**Passage for review**
Clyde Dearman was supposed to celebrate his 50th wedding anniversary this weekend.
Instead, he has spent the past few days grieving the death of his wife and trying to find out why it took Ontario’s air ambulance service eight hours to send a helicopter to transport her from one hospital to another.
Judy Dearman died last Thursday, a day after the critically ill patient was airlifted to Ottawa for treatment from St. Francis Memorial Hospital in Barry’s Bay, about 150 kilometres west. She was 69.
“It’s too late for my wife,” Mr. Dearman said in an interview, adding that he will never know if she would still be alive had the ambulance arrived sooner. “They never gave her that chance. That’s what’s bothering me.”
It was the second major incident involving the embattled Ornge air ambulance service in recent days. Ornge was in the news last Wednesday because it did not have a helicopter crew available to respond to a horrific collision near Stouffville. The victim, identified as Richard Ribeiro, a married father of a young child, died of his injuries in hospital.
Both cases raise questions about Ornge’s ability to respond to patient calls. The service has been embroiled in controversy for months over private, for-profit ventures now at the centre of an Ontario Provincial Police probe.
Ornge said it is conducting an internal investigation into the latest incident but declined to comment further. Progressive Conservative MPP Frank Klees, who raised the matter in Question Period on Tuesday, said Ornge’s inability to respond to patients is becoming a “systemic” problem.
Health Minister Deb Matthews told reporters Ornge cannot respond to every call. “Do they do their very best to get there whenever they possibly can?” she said. “Absolutely, and the frontline staff deserve our gratitude.”
According to Mr. Dearman, doctors in Barry’s Bay first called for the air ambulance at 12:30 last Wednesday afternoon. His wife, who was a colon cancer survivor, had gone in for treatment in April, and the procedure had led to infection.

**Data for analysis**

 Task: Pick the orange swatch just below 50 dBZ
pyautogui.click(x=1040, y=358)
---
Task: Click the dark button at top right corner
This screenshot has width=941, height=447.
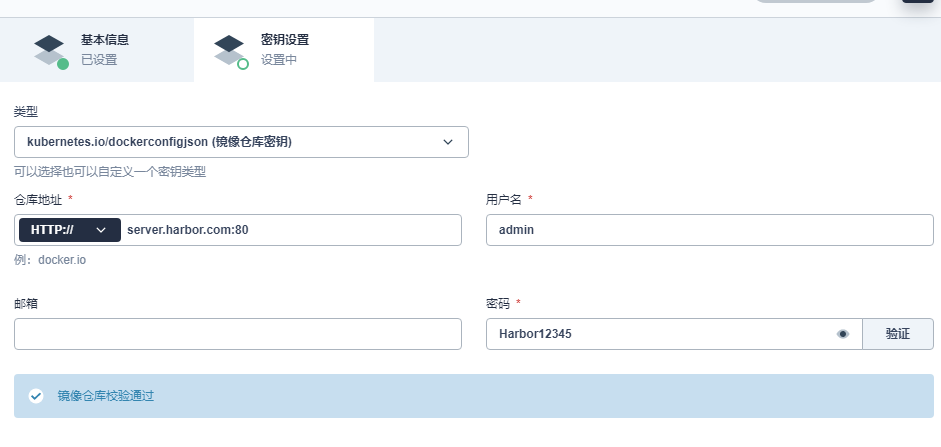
--
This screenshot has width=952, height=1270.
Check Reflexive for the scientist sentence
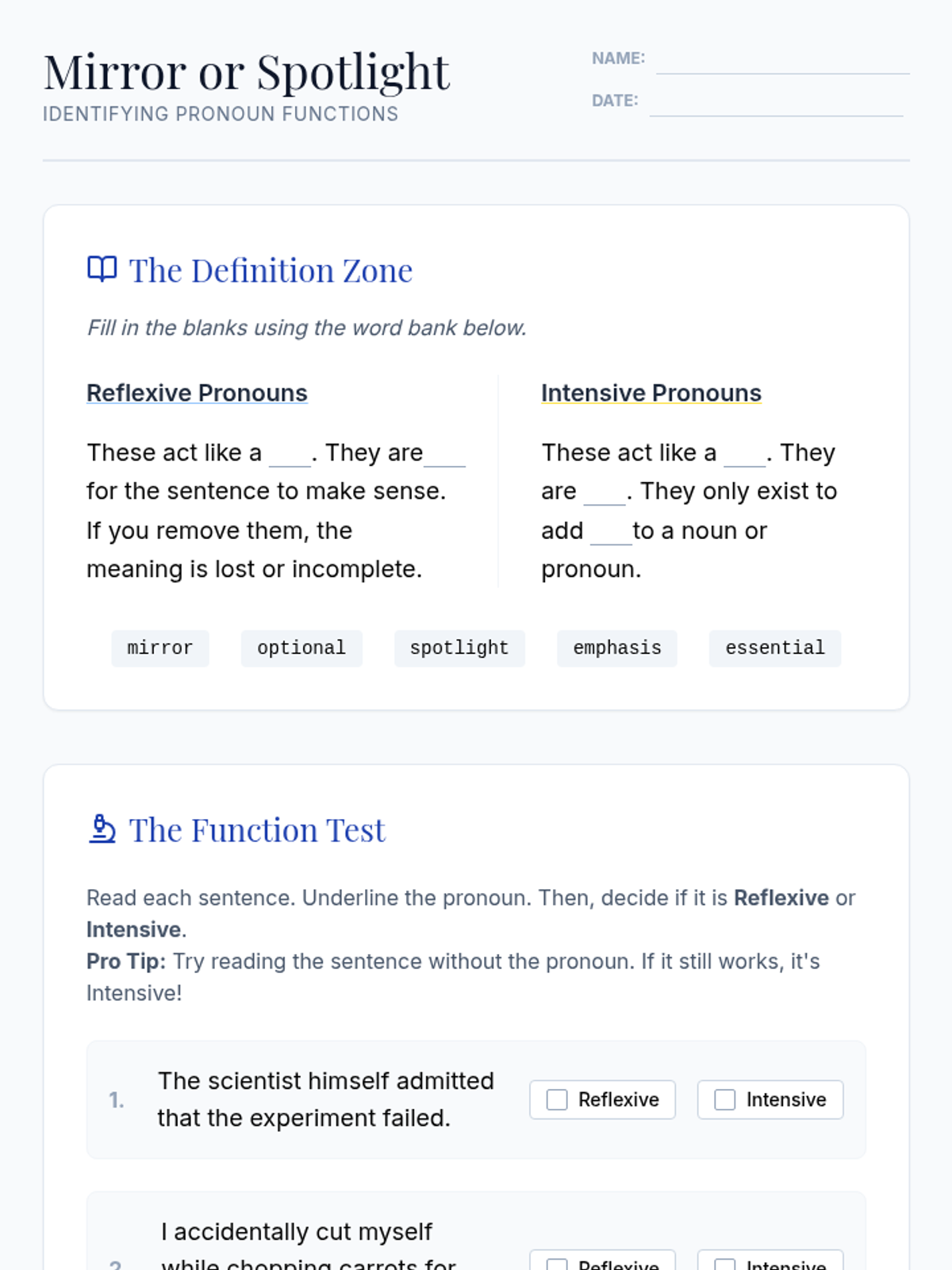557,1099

**Task set**
1) According to the article on the Ornge air ambulance service, at what time did doctors in Barry's Bay first call for the air ambulance?
2) List every person named in the article on the Ornge air ambulance service.

**Responses**
1) 12:30 last Wednesday afternoon.

2) Clyde Dearman, Judy Dearman, Richard Ribeiro, Frank Klees, Deb Matthews